As the debate continues to rage over whether valuations for U.S. equities have overshot, Studzinski says it is important to watch the level of investor uncertainty around legislative changes given the potential for a "major re-rating" of shares should it develop.

On that note, the senior Blackstone executive pointed out in a conversation with CNBC on Friday that it is important to remember that volatility has gone up and should be closely watched. On the other hand, interest rates are not what investors are focused on, despite a growing consensus that a couple more rate hikes will be implemented before year end.

Indeed, looking at the impact of legislative matters on market behaviour, equities reacted poorly to the recent failure of Trump's team to secure sufficient support in the House and Senate to repeal 'Obamacare' (the healthcare program pushed through under former President Barack Obama) and the consequent forced withdrawal by Republicans of their healthcare bill.

However, a relief rally of sorts trickled through the following day, with some market participants and media sources attributing the uptick in stocks to a perception that the Trump team's willingness to shelve the healthcare bill for now demonstrated its appetite for focusing on tax reform – an issue to which financial markets are notably more sensitive.

Traders work on the floor of the New York Stock Exchange (NYSE).
Michael Nagle | Bloomberg | Getty Images

However, Jim O'Sullivan, chief U.S. economist at High Frequency Economics, says he anticipates the tax legislation that passes will be much less transformative than the current House plan.

"We expect negotiations will eventually result in some lowering of marginal tax rates, however, along with some offsetting base-broadening measures to prevent the deficit from rising significantly," O'Sullivan wrote in a note to clients on Monday.

Meantime, it is instructive to look at the different reactions of U.S. bond and equity markets, Neil Dwane, chief investment officer equity Europe at Allianz Global Investors, told CNBC on Friday.
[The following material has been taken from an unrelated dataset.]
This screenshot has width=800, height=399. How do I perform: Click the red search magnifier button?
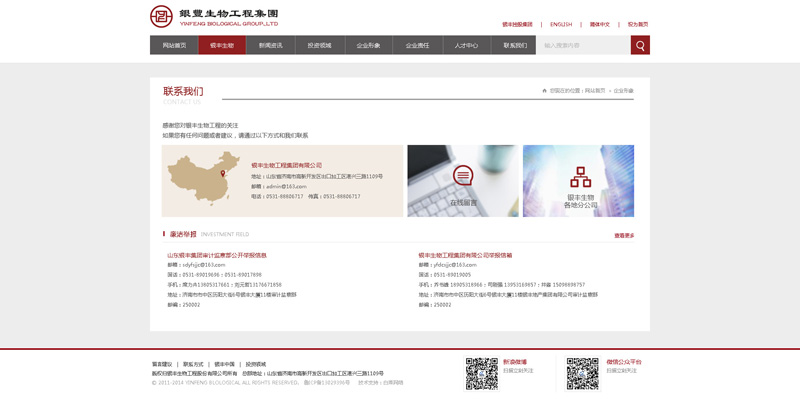640,45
"The bond markets clearly don't buy the whole stimulus otherwise we probably would be at 3 percent on the 10-year Treasury…the fact that everyone has already placed negative bets and the 10-year hasn't gone down in the last couple of months would suggest there are a lot of other people in the bond markets who think growth is slipping through the economy's fingers and it will be lower and slower," Dwane explained.

"Whereas the U.S. equity markets, certainly some of the more cyclical sectors, have gone through the roof without a single order having been issued yet," he added.

Ultimately, Dwane agrees, the key factor for markets to watch is whether Trump will be able to get his measures through or whether he stuck in the metaphorical swamp of a deeply divided batch of lawmakers in Washington D.C. who block his initiatives.

"So far the swamp is doing a good job," observed Dwane.